Background: Neopterin (NP) is a biomarker for activated cellular immunity and is elevated in diseases including viral and bacterial infections, autoimmune diseases, and cancer. However, the clinical assessment of neopterin has not been used for these disorders because the physiological significance of measuring NP is obscure. It would be important to compare the NP profiles with those of other inflammation markers especially in relatively early phase of patients to reveal the significance of NP measurements in pathological states.

Methods: Plasma NP, biopterin, CRP, and IL-6 levels were measured in 46 patients with Coronavirus Disease 2019 (COVID-19) and 23 patients with non-COVID-19 disorders. The correlations between these markers were analyzed in the COVID-19 and non-COVID-19 patients independently.

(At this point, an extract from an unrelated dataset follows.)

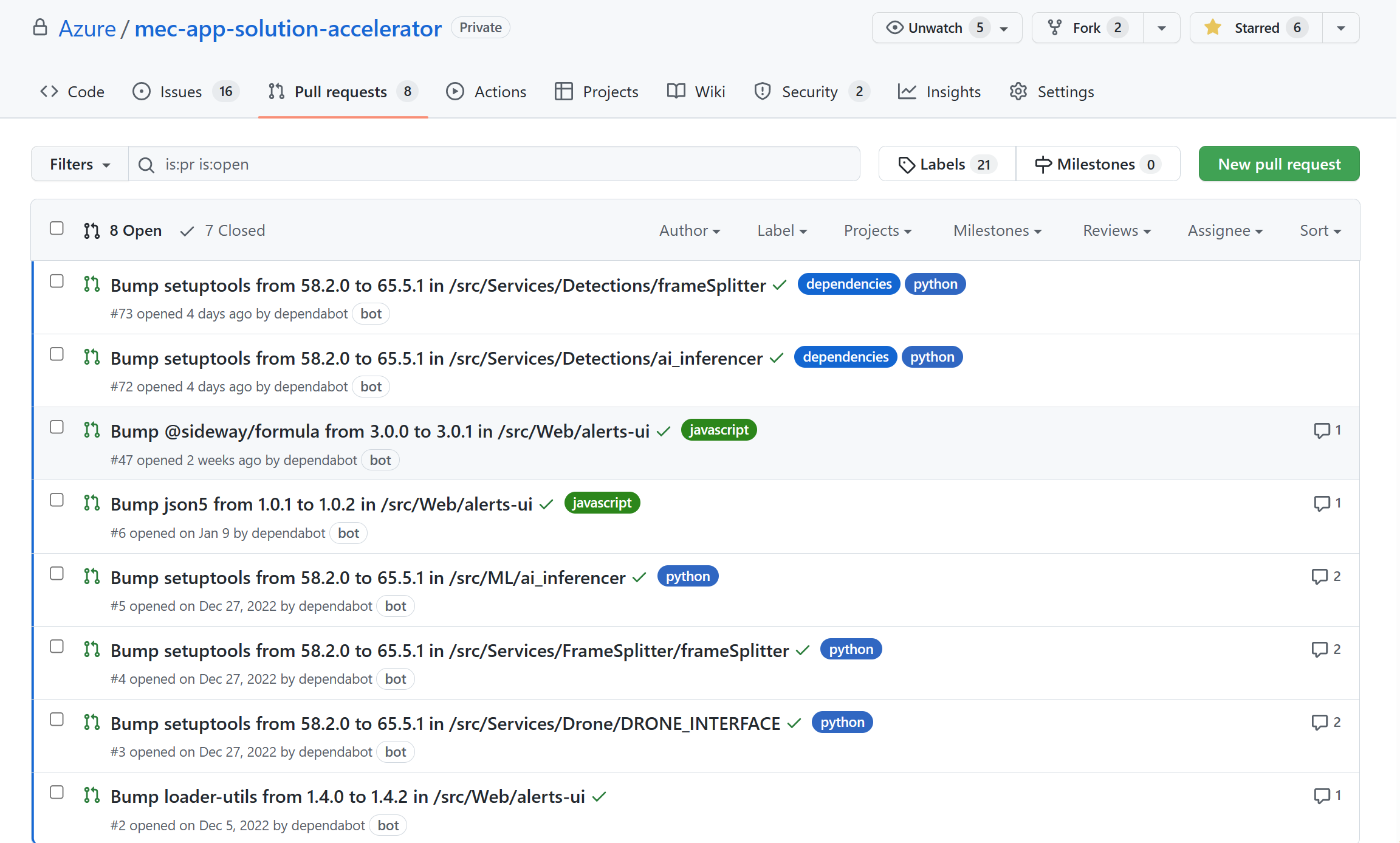Click inside the is:pr is:open search field
This screenshot has width=1400, height=843.
click(425, 164)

Results: The NP levels were significantly higher in the COVID-19 patients than in the non-COVID-19 patients, while biopterin, CRP and IL-6 were not changed significantly. The NP levels were found to show a weak negative correlation against the days after onset in the COVID-19 patients (rs = -0.348, p = 0.0192), suggesting that the elevation of NP would be an early event of viral infection. Correlations between NP and CRP, or between NP and IL-6 in COVID-19 patients were weaker than that between CRP and IL-6.

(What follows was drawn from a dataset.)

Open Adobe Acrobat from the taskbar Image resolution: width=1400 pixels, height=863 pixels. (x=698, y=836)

Conclusions: The elevation of NP levels was supposed to be distinct from those of CRP and IL-6 in relatively early and mild COVID-19 patients. Our data suggest that NP is produced at the early phase of infection by different signaling pathways and/or cells from those of CRP and IL-6. Further study on the signaling pathway to induce NP is expected.

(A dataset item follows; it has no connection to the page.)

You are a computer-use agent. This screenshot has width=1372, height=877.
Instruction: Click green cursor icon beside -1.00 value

Keywords: Biomarker; COVID-19; CRP; IL-6; Neopterin; SARS-CoV-2; Viral infection.

Figure 1

Conversion of H₂NP to NP in PBS (A) and in human plasma (B). (A) H₂NP in PBS was place on the autosampler at 10 °C in the dark, and then analyzed by HPLC with post-column oxidation method at times indicated. (B) Exogenous H₂NP was added to plasma. After deproteinization, samples were analyzed. PBS was added instead of H₂NP for the preparation of the plasma alone sample.

Figure 2

Concentrations of plasma NP, BP, CRP and IL-6 in COVID-19 (n = 46 for NP and BP, and n = 45 for CRP and IL-6) and non-COVID-19 patients (n = 23 in non-COVID-19 patients for NP, BP and IL-6 and 22 for CRP). ∗∗p < 0.01, Mann–Whitney U test. The boxes represent the median and interquartile ranges. Whiskers represent minimum and maximum 1.5 interquartile range and dots are outliers.

Figure 3

Concentrations of plasma NP, BP, CRP and IL-6 in COVID-19 patients with mild (n = 7), moderate (n = 15), severe (n = 21 for NP and BP, and n = 20 for CRP and IL-6) and critical (n = 3) symptoms. ∗p < 0.05, ∗∗p < 0.01, Kruskal–Wallis test with Steel-Dwass post hoc test. The boxes represent the median and interquartile ranges. Whiskers represent minimum and maximum 1.5 interquartile range and dots are outliers.

Figure 4

Concentrations of NP, CRP and IL-6 in COVID-19 patients after the onset of symptoms expressed as days. n = 46, 45 and 45, respectively. Spearman's correlation coefficients (rs) and p-values are shown in the plots.

Figure 5

Correlations among NP, CRP and IL-6 in COVID-19 (A) and non-COVID-19 (B) patients. n = 45 in each panel in COVID-19 patients. n = 23 for IL-6-NP and n = 22 for CRP-NP and CRP-IL-6 in non-COVID-19 patients. Spearman's correlation coefficients (rs) and p-values are shown in the plots.